I thought it would never come, but I finally was hit with the inspiration to feature some great albums from January 2024. December 2023 is a lost cause by now, but February shaped up to be a solid month. Looking forward to getting more solid records this year.
Astrid Sonne – Great Doubt [Escho]
A halo of mundanity encircles a nondescript, seaside town.
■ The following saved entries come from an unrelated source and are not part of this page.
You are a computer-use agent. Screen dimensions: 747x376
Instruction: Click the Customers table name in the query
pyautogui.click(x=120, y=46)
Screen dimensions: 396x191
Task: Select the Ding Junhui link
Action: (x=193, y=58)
Its newest residents strive to break the loop of everyday moments and flat-affect love.
Deerlady (Mali Obomsawin + Magdalena Abrego) – Greatest Hits [Self-Released]
Waking up to the sky crackling with color like the last of a campfire’s dying embers.
Fabiano Do Nascimento & Sam Gendel – The Room [Real World]
Finding a quiet, cliffside cafe that overlooks the sea and seems to only be frequented by longtime locals.
Khadija Al Hanafi – Slime Patrol 2 [Fada]
In a future where the world adopted a juke-inspired seapunk national anthem back in 2012, you wait for a friend to come pick you up on their hoverboard while you wait by vending machines playing plunderphonic club jingles
LUCY (Cooper B. Handy) – 100% PROD I.V. [Ulyssa]
A little gremlin crawls out of your ear every night and records an album based on scrapped pop detritus that accumulates in the corners of your brain.
Nailah Hunter – Lovegaze [Fat Possum]
A modern, glassy skyscraper facade hides an ancient temple the city planners hoped to conceal from the average resident. When the light is right, a sunbeam refracts through the massive panes and into the temple’s center, illuminating a pedestal, waiting for the planets to align.
Patrick Holland – Infra [Verdicchio]
The Great Pacific Garbage Patch is fused together into a massive, floating club thanks to bioluminescent fish and sea creatures yearning to finally embrace their job as rave lighting.
Skee Mask – C [Ilian Tape]
Cracking your face open like a control panel door so you can fiddle with some knobs and internal controls to rid yourself of headaches, nausea, paranoia or mental fatigue.
The Smile – Wall of Eyes [XL]
A hand reaches out from a veil of fog, but as you approach, the hand’s body continues to obscure itself, until you realize you’ve been lead to the bottom of the ocean.